Science

This Is Why You Can’t Escape An Hours-Long Acid Trip

Giphy

If you decide to drop acid, you’ll want to clear your schedule: A trip on lysergic acid diethylamide can last anywhere between six and 20 hours. Why acid trips last so long has been a mystery — until now. New research published Thursday in Cell explains that it all comes down to how LSD attaches itself to the brain cell’s serotonin receptors.

In a breakthrough experiment, scientists from the University of North Carolina School of Medicine successfully bound LSD to a human serotonin receptor and managed to crystallize them together through protein crystallography. This allowed them to observe what actually happens when the drug is actively exerting its psychedelia-inducing effects on a brain cell.

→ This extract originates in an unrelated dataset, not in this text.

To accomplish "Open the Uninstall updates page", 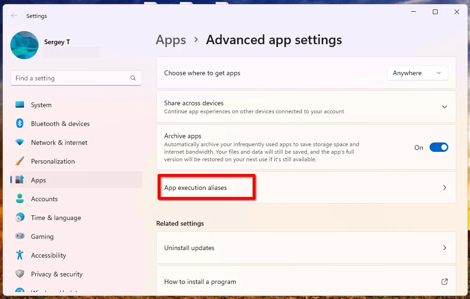I will coord(306,248).
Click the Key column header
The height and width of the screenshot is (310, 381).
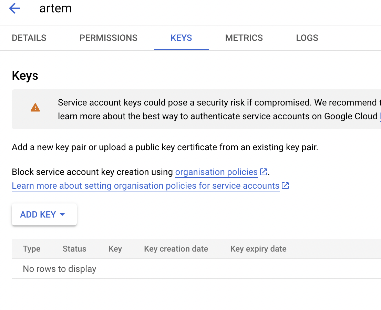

Here’s what they saw: When an LSD molecule encounters the receptor, part of the receptor folds over the molecule. The researchers compare this to the way a lid on a trash bin works — the presence of LSD triggers the receptor to close in and trap the molecule. An acid trip ends as the LSD molecules “pop off” these receptors, are sucked into the cell, and eventually are disassembled. This experiment also disproves the previous belief that LSD “washes” out of the fluid of the brain within four hours.

“We think this lid is likely why the effects of LSD can last so long,” lead author Bryan Roth, Ph.D., said in a statement. “LSD takes a long time to get onto the receptor, and then once it’s on, it doesn’t come off. And the reason is this lid.”

The orange bar is the "lid" that keeps LSD bound.

UNC School of Medicine 

Instead of observing this happen in an actual brain, the researchers synthesized the serotonin receptors from lab cells, brought in the LSD molecules, and then froze the moment where the two interacted by turning them into a crystalized structure. It took the team two years to create one of these crystals — a discovery that allowed them to take an X-ray photo of the moment, leading them to the lid conclusion.

Roth says that this research allows scientists to have a better understanding of the structure of LSD and how it affects the brain, which in turn may lead to the development of therapeutic drugs that incorporate LSD. Other researchers have argued that LSD could be the solution to ailments like anxiety and addiction.

“I think it’s important for the pharmaceutical industry to understand that if you modify just one tiny aspect of any compound, you might affect the way it sits in the receptor,” co-author Daniel Waker, Ph.D., said in a statement. “But it could have potential medicinal uses, some of which were reported in the medical literature decades ago.”